18. The multi-mode wireless communication receiver of claim 17, wherein the second analog IF output includes an analog in-phase IF signal and an analog quadrature-phase IF signal; the first analog IF output includes an analog IF signal; and the ADC module comprises:

a first ADC, coupled to the signal separator and arranged to convert the analog IF signal into the first digital IF output;

a second ADC, coupled to the down-converter and arranged to convert the analog in-phase IF signal into a digital in-phase IF signal to the down-converter; and

a third ADC, coupled to the down-converter and arranged to convert the analog quadrature-phase IF signal into a digital quadrature-phase IF signal to the down-converter, wherein the second digital IF output includes the digital in-phase IF signal and the digital quadrature-phase IF signal.

19. The multi-mode wireless communication receiver of claim 17, wherein the second analog IF output includes an analog in-phase IF signal and an analog quadrature-phase IF signal; the first analog IF output include an analog IF signal being one of the analog in-phase IF signal and the analog quadrature-phase IF signal; and the ADC module comprises:

a first ADC, coupled to the signal separator and the down-converter, the first ADC arranged to convert one of the analog in-phase IF signal and the analog quadrature-phase IF signal into a first digital IF signal to the signal separator and the down-converter; and

a second ADC, coupled to the down-converter and arranged to convert the other of the analog in-phase IF signal and the analog quadrature-phase IF signal into a second digital IF signal to the down-converter, wherein the first digital IF output includes the first digital IF signal, and the second digital IF output includes the first digital IF signal and the second digital IF signal.

20. The multi-mode wireless communication receiver of claim 17, wherein the demodulator module comprises:

a first demodulator, arranged to demodulate the first digital in-phase baseband signal and the first digital quadrature-phase baseband signal; and

a second demodulator, arranged to demodulate the second digital in-phase baseband signal and the second digital quadrature-phase baseband signal.

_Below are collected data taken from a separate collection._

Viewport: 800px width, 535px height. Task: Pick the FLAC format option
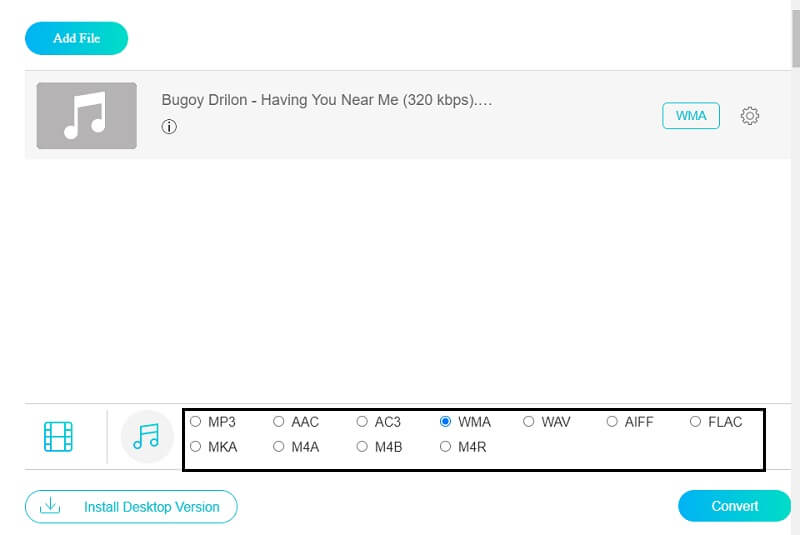pos(695,422)
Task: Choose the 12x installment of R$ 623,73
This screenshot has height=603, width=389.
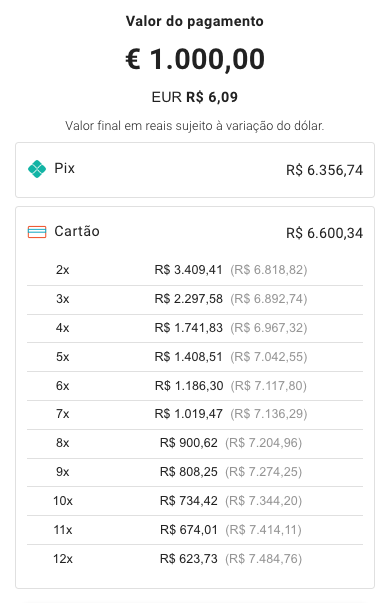Action: pyautogui.click(x=195, y=558)
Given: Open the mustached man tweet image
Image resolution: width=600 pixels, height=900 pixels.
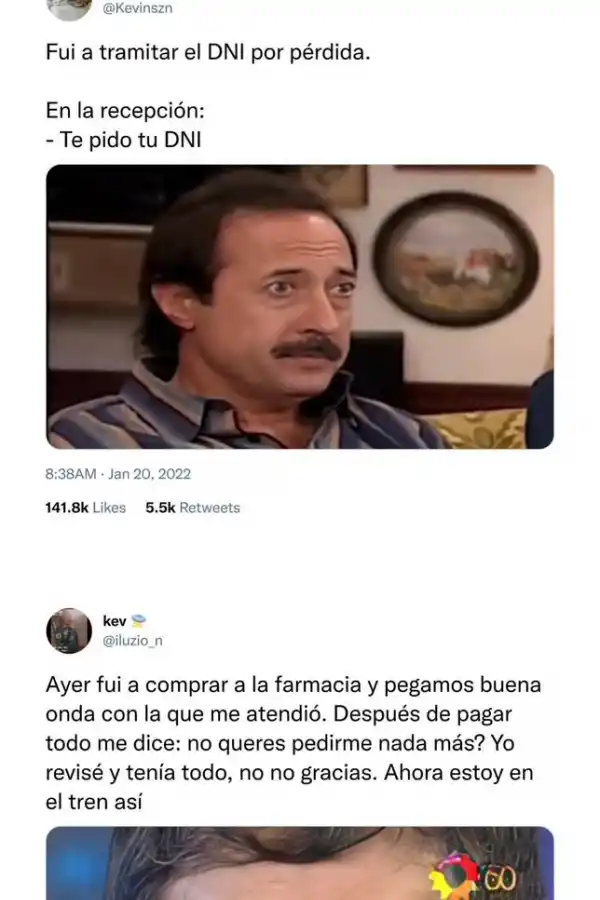Looking at the screenshot, I should [300, 307].
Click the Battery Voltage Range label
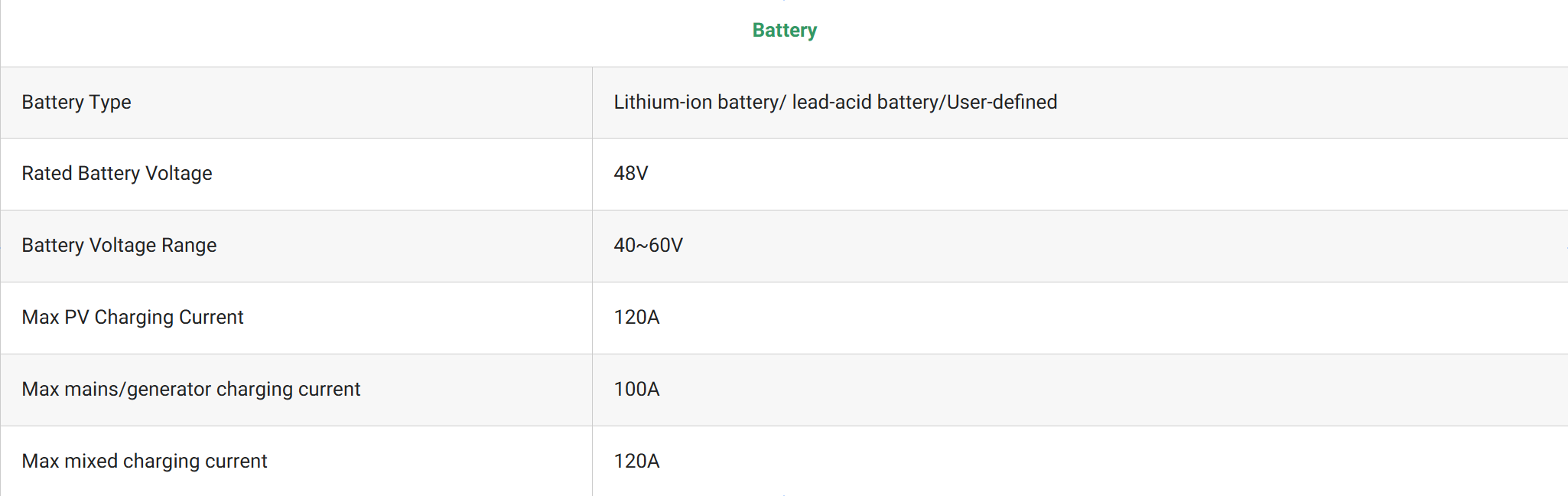Screen dimensions: 1568x496 (119, 246)
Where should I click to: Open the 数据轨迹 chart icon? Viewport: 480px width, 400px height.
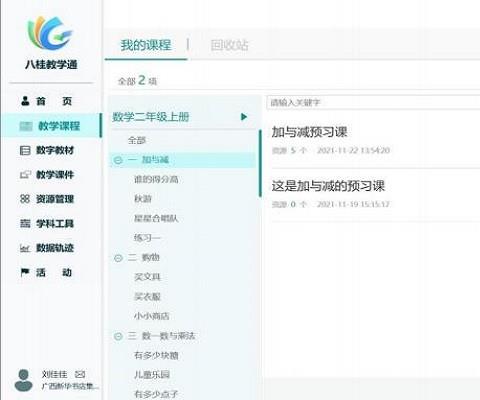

21. The multi-mode wireless communication receiver of claim 17, wherein the demodulator module comprises:

a demodulator, shared between the signal separator and the down-converter.

22. The multi-mode wireless communication receiver of claim 17, wherein when the image interference detection result indicates that there is no image interference, the controller makes the signal separator enabled and the down-converter disabled; and when the image interference detection result indicates that there is image interference, the controller makes the signal separator disabled and the down-converter enabled.